Né en Italie, le petit Antonio viendra très tôt à Paris. Exceptionnellement doué, il n’a que neuf ans lorsqu’il commence à se produire en public. Bientôt, de bals musette en cabarets et casinos, il se taille une solide réputation de swingman. Dès 1939, il enregistre pour a firme Odéon. Plus que les standards, il jouera des swings de sa composition, tels « Kiwi », « Etude swing », « Ciro’s », « Pré Catelan », etc… Paradoxalement, la couleur dominante de ses enregistrements tient davantage que ceux de ses collègues, du swing américain, notamment par l’emploi du piano et de la clarinette qui le rapprochent de l’univers d’un Benny Goodman, alors très en vogue en Europe. Improvisateur inspiré, son jeu reste plus aéré que celui de Viseur.
Jo Privat : lame tzigane
Benjamin du lot, Georges Privat est né en 1919 en plein quartier de Ménilmontant. Gosse de la rue et grand argotier devant l’éternel, celui que l’on appellera désormais « Jo », deviendra, au-delà de sa musique, un personnage haut en couleur et une figure emblématique du monde du bal musette, des mauvais garçons et des truands de haute volée qui composent une grande partie de sa clientèle. Compositeur du célèbre Balajo, du nom du bal où il restera près de cinquante années consécutives, il écrira certaines des plus belles valses manouches. Elles auront pour titre « Mystérieuse », « Rêve bohémien », « Sa préférée », « Brise sablaise », « Impression gitane », etc…Swingman accompli, plus que les autres il puisera son inspiration dans le terreau tzigane. Amoureux du couple accordéon/guitare, cette formule fera chez lui figure de symbole. Amis de guitaristes manouches, il les emploiera presque tous.
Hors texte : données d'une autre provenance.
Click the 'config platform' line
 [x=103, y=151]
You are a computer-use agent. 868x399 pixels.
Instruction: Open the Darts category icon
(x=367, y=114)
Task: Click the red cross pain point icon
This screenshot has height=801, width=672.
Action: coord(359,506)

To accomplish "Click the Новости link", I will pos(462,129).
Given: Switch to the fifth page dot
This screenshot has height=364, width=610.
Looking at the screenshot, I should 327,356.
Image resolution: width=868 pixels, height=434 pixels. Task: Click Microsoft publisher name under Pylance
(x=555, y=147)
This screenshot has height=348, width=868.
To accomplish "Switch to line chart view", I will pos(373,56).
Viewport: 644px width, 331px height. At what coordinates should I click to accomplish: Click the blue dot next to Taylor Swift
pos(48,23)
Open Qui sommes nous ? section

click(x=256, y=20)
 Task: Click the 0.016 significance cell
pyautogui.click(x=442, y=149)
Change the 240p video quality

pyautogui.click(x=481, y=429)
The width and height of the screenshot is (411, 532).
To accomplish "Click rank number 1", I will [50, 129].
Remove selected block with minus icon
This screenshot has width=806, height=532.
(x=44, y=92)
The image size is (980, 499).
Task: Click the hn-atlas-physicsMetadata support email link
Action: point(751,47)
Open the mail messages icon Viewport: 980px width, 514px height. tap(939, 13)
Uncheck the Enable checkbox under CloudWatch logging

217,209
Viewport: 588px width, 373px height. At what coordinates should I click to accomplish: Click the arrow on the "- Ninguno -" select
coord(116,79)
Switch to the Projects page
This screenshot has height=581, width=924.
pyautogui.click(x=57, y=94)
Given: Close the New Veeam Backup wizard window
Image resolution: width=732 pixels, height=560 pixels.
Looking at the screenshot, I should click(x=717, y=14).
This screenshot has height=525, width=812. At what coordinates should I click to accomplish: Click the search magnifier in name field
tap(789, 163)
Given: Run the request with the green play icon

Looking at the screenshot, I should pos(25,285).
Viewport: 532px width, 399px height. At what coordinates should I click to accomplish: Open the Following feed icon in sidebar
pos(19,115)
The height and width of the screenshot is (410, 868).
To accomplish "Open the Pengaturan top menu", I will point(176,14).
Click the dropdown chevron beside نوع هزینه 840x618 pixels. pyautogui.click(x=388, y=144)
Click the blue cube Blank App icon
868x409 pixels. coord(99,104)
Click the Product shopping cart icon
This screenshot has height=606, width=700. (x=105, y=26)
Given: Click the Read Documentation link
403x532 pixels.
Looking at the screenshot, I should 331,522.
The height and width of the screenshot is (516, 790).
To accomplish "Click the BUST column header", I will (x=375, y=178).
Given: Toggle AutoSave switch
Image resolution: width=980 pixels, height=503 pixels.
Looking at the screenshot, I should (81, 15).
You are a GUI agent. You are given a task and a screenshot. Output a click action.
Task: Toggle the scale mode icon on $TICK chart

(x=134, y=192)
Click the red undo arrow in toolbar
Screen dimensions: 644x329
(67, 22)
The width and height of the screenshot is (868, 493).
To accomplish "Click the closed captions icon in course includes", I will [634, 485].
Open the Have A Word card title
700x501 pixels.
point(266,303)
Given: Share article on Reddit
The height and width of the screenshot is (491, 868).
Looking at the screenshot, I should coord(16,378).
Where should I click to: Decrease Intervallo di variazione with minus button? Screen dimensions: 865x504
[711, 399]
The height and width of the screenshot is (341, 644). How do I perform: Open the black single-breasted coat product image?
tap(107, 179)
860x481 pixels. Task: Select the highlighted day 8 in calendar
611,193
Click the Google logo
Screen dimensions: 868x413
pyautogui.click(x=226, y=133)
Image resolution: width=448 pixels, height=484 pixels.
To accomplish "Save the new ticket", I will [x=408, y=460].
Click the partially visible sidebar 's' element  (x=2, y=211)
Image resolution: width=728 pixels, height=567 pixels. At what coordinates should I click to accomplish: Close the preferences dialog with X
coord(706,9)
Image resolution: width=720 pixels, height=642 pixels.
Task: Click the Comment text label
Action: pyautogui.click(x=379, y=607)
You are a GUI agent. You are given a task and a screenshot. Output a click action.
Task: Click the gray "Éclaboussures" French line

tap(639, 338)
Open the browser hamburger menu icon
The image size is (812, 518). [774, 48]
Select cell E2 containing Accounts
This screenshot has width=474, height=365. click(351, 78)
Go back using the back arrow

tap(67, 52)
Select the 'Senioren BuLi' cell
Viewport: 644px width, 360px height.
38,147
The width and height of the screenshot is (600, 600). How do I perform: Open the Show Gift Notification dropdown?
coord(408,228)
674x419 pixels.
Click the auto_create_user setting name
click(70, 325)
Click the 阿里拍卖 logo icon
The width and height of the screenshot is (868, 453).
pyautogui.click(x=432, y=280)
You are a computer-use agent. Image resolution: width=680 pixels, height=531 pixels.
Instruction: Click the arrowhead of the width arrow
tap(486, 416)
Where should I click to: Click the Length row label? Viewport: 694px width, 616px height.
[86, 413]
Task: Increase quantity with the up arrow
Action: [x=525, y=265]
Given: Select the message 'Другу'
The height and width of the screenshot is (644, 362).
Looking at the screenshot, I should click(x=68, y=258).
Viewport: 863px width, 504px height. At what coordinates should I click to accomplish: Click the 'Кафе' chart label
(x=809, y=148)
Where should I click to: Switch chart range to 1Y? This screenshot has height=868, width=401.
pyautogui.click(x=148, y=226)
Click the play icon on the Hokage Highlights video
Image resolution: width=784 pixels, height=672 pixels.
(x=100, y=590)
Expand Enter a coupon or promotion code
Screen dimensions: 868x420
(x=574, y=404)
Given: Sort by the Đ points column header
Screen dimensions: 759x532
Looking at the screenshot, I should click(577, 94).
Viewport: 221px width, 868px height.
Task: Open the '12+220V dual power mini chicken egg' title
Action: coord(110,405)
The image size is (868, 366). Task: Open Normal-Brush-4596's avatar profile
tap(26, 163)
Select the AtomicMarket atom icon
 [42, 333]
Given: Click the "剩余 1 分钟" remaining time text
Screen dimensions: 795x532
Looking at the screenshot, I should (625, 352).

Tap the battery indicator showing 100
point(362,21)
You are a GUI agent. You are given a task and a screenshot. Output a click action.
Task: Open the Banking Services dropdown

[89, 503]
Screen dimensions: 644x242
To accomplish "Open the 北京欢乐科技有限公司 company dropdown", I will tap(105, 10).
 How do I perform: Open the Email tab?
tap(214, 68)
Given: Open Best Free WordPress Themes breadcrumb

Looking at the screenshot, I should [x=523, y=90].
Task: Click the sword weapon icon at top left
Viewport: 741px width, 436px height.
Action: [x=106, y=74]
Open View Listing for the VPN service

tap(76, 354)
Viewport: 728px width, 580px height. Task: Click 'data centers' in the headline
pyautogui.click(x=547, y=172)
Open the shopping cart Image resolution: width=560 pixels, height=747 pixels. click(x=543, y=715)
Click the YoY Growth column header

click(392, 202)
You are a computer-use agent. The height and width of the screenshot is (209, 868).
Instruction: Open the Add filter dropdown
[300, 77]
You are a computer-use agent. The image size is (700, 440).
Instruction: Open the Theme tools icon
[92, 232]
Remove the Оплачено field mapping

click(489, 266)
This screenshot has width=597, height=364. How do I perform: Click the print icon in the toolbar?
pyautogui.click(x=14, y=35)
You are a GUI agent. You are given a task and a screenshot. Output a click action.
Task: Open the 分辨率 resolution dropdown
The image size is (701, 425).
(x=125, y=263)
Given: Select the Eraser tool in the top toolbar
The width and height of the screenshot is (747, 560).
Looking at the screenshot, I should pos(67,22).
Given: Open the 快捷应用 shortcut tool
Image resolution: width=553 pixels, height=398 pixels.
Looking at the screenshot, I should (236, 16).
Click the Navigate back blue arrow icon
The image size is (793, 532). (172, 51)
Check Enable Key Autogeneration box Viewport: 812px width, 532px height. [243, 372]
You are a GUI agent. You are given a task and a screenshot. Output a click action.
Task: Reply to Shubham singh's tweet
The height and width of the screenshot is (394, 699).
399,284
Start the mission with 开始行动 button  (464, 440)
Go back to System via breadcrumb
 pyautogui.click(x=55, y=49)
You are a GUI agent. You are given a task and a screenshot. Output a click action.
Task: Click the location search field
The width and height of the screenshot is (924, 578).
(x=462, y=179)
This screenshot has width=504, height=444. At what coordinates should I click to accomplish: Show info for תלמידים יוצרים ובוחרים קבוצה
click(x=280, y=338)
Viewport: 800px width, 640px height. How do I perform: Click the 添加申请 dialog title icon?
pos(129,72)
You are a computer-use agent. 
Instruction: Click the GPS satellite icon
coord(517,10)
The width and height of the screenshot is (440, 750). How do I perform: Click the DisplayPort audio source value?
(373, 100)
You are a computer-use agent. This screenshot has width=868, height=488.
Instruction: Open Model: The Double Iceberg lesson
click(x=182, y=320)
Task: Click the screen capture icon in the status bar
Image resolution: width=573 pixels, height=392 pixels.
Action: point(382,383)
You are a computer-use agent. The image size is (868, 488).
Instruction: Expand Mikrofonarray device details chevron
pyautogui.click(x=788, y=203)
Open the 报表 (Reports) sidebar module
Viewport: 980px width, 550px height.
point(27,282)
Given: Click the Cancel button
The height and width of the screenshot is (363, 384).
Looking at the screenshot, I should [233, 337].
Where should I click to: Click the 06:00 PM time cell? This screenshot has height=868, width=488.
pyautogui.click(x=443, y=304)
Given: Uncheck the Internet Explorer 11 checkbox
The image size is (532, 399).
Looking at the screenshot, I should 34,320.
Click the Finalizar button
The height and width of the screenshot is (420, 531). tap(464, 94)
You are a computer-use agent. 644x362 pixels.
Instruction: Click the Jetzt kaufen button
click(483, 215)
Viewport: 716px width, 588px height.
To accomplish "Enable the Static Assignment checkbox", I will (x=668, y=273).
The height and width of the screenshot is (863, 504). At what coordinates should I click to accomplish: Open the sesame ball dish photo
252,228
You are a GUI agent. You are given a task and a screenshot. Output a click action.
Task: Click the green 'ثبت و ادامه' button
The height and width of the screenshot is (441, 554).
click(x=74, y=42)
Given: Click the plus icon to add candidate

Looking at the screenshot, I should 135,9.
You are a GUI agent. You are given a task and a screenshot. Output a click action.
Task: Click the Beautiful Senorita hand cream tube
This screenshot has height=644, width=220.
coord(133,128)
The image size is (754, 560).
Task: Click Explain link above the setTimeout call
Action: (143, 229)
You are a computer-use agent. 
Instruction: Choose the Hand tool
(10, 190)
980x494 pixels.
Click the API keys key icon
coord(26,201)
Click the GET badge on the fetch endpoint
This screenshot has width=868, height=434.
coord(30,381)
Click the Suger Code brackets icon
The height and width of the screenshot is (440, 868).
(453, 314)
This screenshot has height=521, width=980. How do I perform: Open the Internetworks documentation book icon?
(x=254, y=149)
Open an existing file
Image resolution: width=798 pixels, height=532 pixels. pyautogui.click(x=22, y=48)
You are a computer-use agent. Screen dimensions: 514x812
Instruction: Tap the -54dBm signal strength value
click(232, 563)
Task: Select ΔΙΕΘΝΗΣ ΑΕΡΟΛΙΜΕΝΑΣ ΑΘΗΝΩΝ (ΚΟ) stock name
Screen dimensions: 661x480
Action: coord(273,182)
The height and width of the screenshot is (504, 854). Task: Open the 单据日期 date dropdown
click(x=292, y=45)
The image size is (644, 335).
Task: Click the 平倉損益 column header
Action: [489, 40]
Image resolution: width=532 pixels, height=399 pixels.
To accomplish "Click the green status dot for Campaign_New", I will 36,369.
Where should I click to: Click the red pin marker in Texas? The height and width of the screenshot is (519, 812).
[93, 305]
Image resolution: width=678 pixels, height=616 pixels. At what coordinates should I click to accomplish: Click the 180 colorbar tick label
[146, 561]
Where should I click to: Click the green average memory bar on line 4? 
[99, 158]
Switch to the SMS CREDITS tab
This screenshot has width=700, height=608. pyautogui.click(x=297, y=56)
Toujours en activité, il se produit et enregistre encore abondamment, tant dans le domaine du swing que celui du musette et de la variété.
La swing (suite)
A l’aube de la seconde guerre mondiale, alors que Bazin, Viseur, Murena et Privat sont les maîtres incontestés de l’accordéon swing, les émules apparaissent. Né en 1915, Emile Carrara, dit « Milo », fait son premier bal à neuf ans. A partir de 1941, il grave de nombreux swings pour la firme Pathé. Ce n’est pourtant pas là, malgré tout, qu’il donne le meilleur de lui-même, plus à l’aise dans un répertoire traditionnel de valse musette à couleur manouche telle que « Volubilis », une de ses plus belles compositions, ou encore dans « Mon amant de St Jean » qu’il a si joliment popularisé. Ayant joué dans nombre de bals, cabarets, dancings et brasseries, il s’éteindra en 1973.
Les ignorés du swing
Né en 1923, Georges Dalibon, alias Géo Daly, fera swinguer son accordéon jusqu’en 1946, date à laquelle il deviendra le grand vibraphoniste que l’on sait. Charles Verstraete, né en 1924, est plus connu à l’heure actuelle comme tromboniste au sein des orchestres de jazz et de variété. Pourtant, en 1945, on pouvait l’apprécier à la tête d’un quartette « à la Viseur » s’y exprimant avec fougue et imagination. Né en 1924, lui aussi, au sein d’une famille de musiciens itinérants, le tzigane Tony Fallone, de même que son cousin Tieno, sera parmi les rares accordéonistes d’une ethnie dont les membres ont préféré de tout temps le violon et la guitare. Le premier est actuellement directeur d’une école d’accordéon en Bourgogne, tandis que l’on perd la trace du second après un disque supposé en compagnie du guitariste Tchan-Tchou. Restent les plus obscurs, tels Jean Fréber, né en 1918, qui mena une bonne partie de sa carrière dans l’orchestre de Bernard Hilda, et dont on saura apprécier la fougue dans certains de ses très rares enregistrements, et Pierre Thiébat qui dirigeait un bon orchestre swing en 1941.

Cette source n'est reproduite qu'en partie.